Each of the purple lines on the map at the top represents a well-established trail that would have been available to a Native party heading to Ktsi Mskodak from Wamesit. Together, they form a network that would allow for confident travel across the vast distances shown on the maps. Naturally, they could very well have taken the same route back that Ashpelon's rendezvous party took to get to Nashaway; however, it seems likely that they would have taken a route that didn't bring them closer to colonial occupied space.

By the Numbers

Stockwell went on to report in his narrative that “when those Indians came from Wachusett, there came with them squaws and children, about four score.”[6] This large number begins to make sense when we consider the number of people reported to be living at Wamesit alone, which would be 42, or just over two score. By Gookin's accounting, “those that went away [with Wanalancet] were about fifty, whereof there were not above eight men, the rest women and children.”[7] This means that the people at Wamesit alone numbered around 50.

Upon his return, Stebbins reported that he had seen “3 Indian men & about halfe a score of [women]” at Nashaway. He also spoke of picking up Native people who had been living in the Nashaway region during the war. He specifically mentioned that there were “2 smal compeny of Indians that had lived there al this war time.”[8] But, Stebbins did leave before the group returned to Ktsi Mskodak. Is it possible that he simply hadn’t been there when the entire group was assembled to return?
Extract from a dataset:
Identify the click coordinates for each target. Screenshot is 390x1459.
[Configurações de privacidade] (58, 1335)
Were the 13 people Stebbins reported seeing part of just one of the companies? If so, that would bring the total to 52 people, only accounting for women and children--63 if one accounts for everyone at Wamesit and the 13 present at the time. Is it then difficult to imagine this group as the one Stockwell reports as coming in with about 80 women and children?
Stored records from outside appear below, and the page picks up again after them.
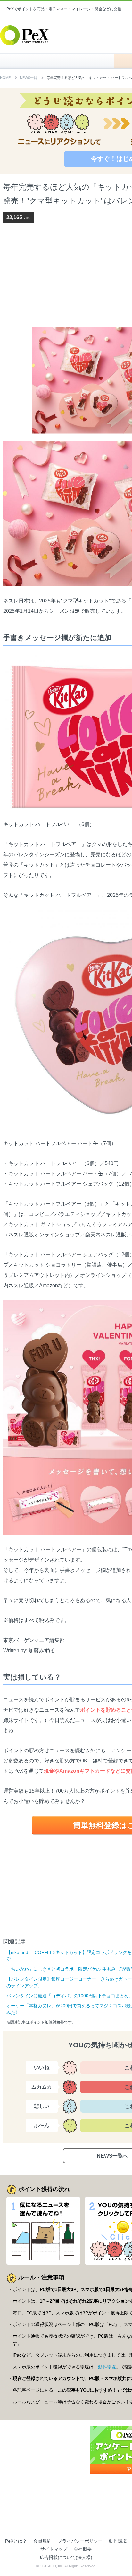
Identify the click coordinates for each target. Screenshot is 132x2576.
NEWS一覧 (28, 78)
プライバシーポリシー (80, 2541)
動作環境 (107, 2366)
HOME (60, 61)
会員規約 (42, 2541)
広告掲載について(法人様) (66, 2557)
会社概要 (83, 2549)
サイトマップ (53, 2549)
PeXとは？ (16, 2541)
These were survivors of the war. The Penacooks are a good example of the means Native people employed to survive. While they may not always have been of one mind on how to generally interact with the English, they did what was necessary to survive. It is likely that some of the people who reportedly stayed in the region “al this war time” had gone back and forth between their homeland and places like Penacook and the Connecticut River Valley--and perhaps as far as Schaghticoke and French Canada. On just this one journey, over 100 people moved northwards to continue living. The people of the area that would become New England didn’t vanish, nor was “the enemy” completely destroyed. Displaced by violence and discriminated against by their former neighbors, many moved northward. After this period, many continued to travel regularly between Canada, Wabanaki territory and southern New England
[1] “Letter from Major John Pynchon,” 53.
[2] “Narrative of Benoni Stebbins,” 57; “Letter from Major John Pynchon,” 51-6.
[3] “Narrative of Benoni Stebbins,” 57.
[4] “Letter from Major John Pynchon,” 54.
[5] Gookin, “Christian Indians,” 462-3.
[6] Evan Haefeli and Kevin Sweeney, Captors and Captives: The 1704 French and Indian Raid on Deerfield (Amherst: University of Massachusetts, 2003), 42.
[7] Gookin, “Christian Indians,” 521.
[8] “Letter from Major John Pynchon,” 54, 57.